INPUT FOR THIS TASK »

____

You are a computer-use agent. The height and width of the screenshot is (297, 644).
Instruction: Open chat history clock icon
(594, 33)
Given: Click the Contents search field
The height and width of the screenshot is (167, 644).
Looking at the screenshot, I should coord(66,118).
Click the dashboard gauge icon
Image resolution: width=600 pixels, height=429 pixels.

____

EXERCISE »
Look through the records for the word "Click". Every line that has it should be copied.

RESULT OF THIS EXERCISE »
Given: Click the Contents search field
Click the dashboard gauge icon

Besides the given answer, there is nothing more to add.